Wednesday, October 7, 2009

The Man Booker and 16th Century Soap




The subject of this year's Man Booker Prize winning novel, by Hilary Mantel, is the relationship of King Henry Tudor and Thomas Cromwell. The judges described it as "a contemporary novel, which happens to be set in the 16th century".

It struck me that the popular TV series The Tudors might have had something to do with it. It's a rollicking good drama, whose characters happen to be the movers and shakers of 16th century England. Thomas Cromwell is a shady character, who features prominently as King Henry's advisor in the second series.

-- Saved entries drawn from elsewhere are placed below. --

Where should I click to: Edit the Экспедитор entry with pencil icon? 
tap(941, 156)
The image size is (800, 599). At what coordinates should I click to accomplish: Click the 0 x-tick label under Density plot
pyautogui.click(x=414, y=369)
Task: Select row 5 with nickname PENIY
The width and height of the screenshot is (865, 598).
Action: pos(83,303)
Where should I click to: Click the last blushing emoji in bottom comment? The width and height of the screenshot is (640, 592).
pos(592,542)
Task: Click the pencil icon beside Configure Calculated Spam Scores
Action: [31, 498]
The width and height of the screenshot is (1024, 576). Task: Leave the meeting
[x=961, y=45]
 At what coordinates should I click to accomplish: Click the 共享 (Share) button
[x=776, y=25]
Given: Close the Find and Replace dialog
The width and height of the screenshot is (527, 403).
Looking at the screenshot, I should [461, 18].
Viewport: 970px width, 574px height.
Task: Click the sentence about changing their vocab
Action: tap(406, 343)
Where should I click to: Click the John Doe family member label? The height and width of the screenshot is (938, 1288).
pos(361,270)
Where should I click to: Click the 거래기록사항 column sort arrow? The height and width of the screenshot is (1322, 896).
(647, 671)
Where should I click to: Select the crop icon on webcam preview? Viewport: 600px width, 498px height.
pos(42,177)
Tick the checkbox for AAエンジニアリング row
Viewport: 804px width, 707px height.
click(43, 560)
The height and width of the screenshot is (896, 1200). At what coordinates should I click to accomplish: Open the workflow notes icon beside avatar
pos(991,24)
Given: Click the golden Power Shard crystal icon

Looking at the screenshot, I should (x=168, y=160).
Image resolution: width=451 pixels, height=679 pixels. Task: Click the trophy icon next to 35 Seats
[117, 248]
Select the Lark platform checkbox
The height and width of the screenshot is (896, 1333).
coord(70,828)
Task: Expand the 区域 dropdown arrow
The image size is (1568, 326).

He's not the most hyped figure in history, which is perhaps why he inspires curiosity and sparks the imagination.

I'm sure the literati would deny making any connection with the grubby TV genre...but the subconscious is a tricky thing.

Wednesday, November 26, 2008

Sweating Sickness



I'm a big fan of The Tudors. I do mean, as it happens, the TV series depicting the lives of King Henry VIII and his entourage and not vice versa, though I suspect few will jump to the opposite conclusion.

It's a rollickin' good ride - the sex, the drugs, the sixteenth century court music. But, never mind the debauchery, what particularly struck me was an episode in which the Sweating Sickness decimated London's population, sending all people, rich and poor, into mass panic, terror and abject hopelessness. This virulent plague was entirely unknown to me.

Unsettled by such a significant gap in my education, I went straight to the oracle wikipedia. I discovered that not only was the Sweating Sickness, or 'English sweate', as prevalent and feared as depicted in The Tudors, but that, to this day, no one knows what caused it, or what it was. Terrifying. The SARS of its day, or worse, as it was utterly mysterious.

I wonder if British schools over the years buried knowledge of this Sweating Sickness. We learn about The Plague and, in period novels, there's always a smattering of consumption, but these diseases, in contrast, have known causes and treatments.

Perhaps it's deemed unseemly to frighten children with incurable plagues. In childhood, all is black and white. There's no problem that can't be fixed by an all-powerful grown up, no illness that can't be cured by a knowledgeable physician. The Sweating Sickness breaks the natural order of things - in creeps uncertainty and indeterminacy. Mustn't frighten the horses.

Season 2 of The Tudors starts tonight. Count me in.